The views of military experts whose job it was to vet defence-related exports to Iraq and Iran could be overridden if it was felt wider British interests were at stake, the Scott inquiry was told yesterday.
Sir David Miers, head of the Foreign Office Middle and Near East departments from 1986-1989, said guidelines approved in 1984 which banned exports that 'significantly enhanced' the capability of either country to prolong or exacerbate their war, also allowed for a 'modicum of flexibility'.
In his view, that permitted ministers to take a wider view of British interests. Financial, employment and political considerations could all be taken into account. He denied that his view of the guidelines differed from that of ministers and other officials who had given evidence, and also rejected suggestions by Lord Justice Scott that his interpretation was a 'cynical' one, allowing ministers to come to any view they wanted.
'I don't think the Government was in that frame of mind at all.
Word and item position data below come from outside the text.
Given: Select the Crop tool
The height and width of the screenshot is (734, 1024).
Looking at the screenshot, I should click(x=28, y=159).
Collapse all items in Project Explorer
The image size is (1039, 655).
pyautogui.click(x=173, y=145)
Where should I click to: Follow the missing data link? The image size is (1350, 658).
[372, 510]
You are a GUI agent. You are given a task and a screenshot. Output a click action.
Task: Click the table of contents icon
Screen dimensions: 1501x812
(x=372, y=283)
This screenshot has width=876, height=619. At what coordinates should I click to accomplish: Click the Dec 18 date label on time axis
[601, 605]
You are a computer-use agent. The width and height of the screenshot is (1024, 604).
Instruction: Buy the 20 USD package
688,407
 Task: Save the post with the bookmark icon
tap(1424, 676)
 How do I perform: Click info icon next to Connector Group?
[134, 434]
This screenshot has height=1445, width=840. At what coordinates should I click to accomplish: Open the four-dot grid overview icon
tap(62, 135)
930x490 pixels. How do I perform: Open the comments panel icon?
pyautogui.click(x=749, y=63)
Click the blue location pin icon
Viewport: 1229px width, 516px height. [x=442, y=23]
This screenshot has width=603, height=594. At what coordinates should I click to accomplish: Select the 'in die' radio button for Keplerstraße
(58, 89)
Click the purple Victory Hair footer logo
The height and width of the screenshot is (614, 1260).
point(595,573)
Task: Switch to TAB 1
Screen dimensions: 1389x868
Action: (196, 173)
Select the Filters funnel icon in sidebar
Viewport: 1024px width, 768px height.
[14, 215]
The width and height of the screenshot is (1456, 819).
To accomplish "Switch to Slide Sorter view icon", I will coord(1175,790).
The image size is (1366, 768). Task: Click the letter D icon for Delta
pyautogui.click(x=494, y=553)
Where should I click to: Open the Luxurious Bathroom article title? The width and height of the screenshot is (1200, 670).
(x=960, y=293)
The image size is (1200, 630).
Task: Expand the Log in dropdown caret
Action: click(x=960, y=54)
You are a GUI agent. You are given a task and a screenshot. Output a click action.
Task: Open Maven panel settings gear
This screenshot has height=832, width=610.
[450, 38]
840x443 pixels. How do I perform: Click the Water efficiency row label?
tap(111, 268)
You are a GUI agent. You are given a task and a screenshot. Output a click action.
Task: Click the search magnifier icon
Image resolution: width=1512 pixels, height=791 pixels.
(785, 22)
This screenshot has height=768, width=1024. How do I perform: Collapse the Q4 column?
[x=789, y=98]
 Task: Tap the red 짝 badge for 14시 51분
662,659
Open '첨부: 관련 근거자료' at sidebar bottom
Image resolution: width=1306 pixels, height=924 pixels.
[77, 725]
It was extremely conscientious, and trying all the while to get the right answer.'
The guidelines provided a framework for debate, but in 'marginal' cases there might be other arguments which ministers might regard as overriding, he said.
Sir David, currently Britain's ambassador to the Netherlands, denied MPs asking questions in Parliament about the guidelines were misled when they told they were 'rigorously scrutinised'.
Ministers wanted to relax the rules even further after the ceasefire in 1988. Lord Howe, then Foreign Secretary, did not want to announce such a decision because he had just criticised the Iraqis for gassing Kurdish villagers, Sir David said. However, British companies were given 'encouragement'.
He rejected Lord Justice Scott's suggestion that the silence was 'consistent with an apparent reluctance to publicly announce the true intention of the guidelines since its inception'. The inquiry continues today.